I have implemented an interior-point method algorithm tailored to a given class of problems (with following parameters: $H \in \mathbb{R}^{n \times n}, g \in \mathbb{R}^{n}, A \in \mathbb{R}^{m \times n}, b \in \mathbb{R}^{m}$): \begin{eqnarray} PQP: \quad &\underset{x \in \mathbb{R}^{n}}{\mathrm{min}}&\; \frac{1}{2} x^{T} H x + g^{T}x \\ &\mathrm{subject\;to}&\; Ax = b, \\ &&\; x \geq 0. \end{eqnarray} If I understand correctly, the Lagrangian function is as follows: \begin{equation} L(x, y, z) = \frac{1}{2} x^{T} H x + g^{T}x + y^{T} (b - Ax) - z^{T}x = b^{T} y - \frac{1}{2} x^{T} H x + x^{T} \left( Hx + g - A^{T} y - z \right), \end{equation} what would mean that a dual problem to the given one is constructed like that: \begin{eqnarray} DQP: \quad &\underset{y \in \mathbb{R}^{m}, z \in \mathbb{R}^{n}}{\mathrm{max}}&\; b^{T} y - \frac{1}{2} x^{T} H x \\ &\mathrm{subject\;to}&\; Hx + g - A^{T} y - z = 0, \\ &&\; z \geq 0. \end{eqnarray} (for brevity, I left $x$ in the objective function, but it can be easily derived from condition).

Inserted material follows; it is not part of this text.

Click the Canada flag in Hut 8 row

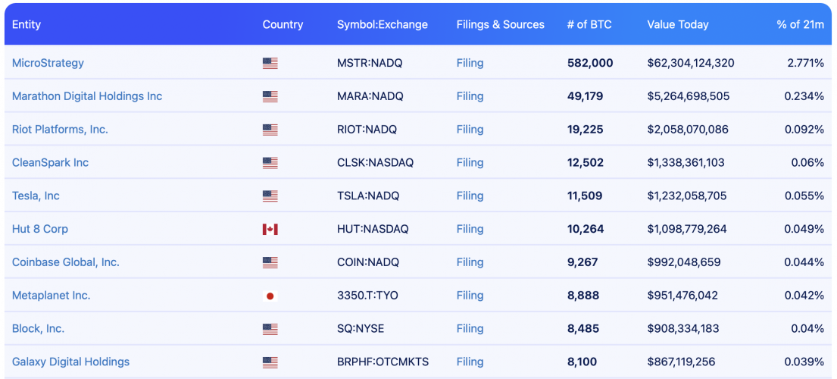[x=270, y=230]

While checking for stopping condition, I validate if both primal and dual constraints are met:
- primary: $b - Ax = 0$
- dual: $Hx + g - A^{T} y - z = 0$
Since I have used Matlab environment, I compared results with quadprog function. What's bothering me is that solution doesn't meet dual problem constraints (primary is fine), neither for my implementation nor for quadprog.
It got me thinking that I might have wrongly defined a dual problem or that there is a weak duality gap, but I cannot find any reasonable source to validate that suspicions in the Internet (most of them refer only to inequality cases).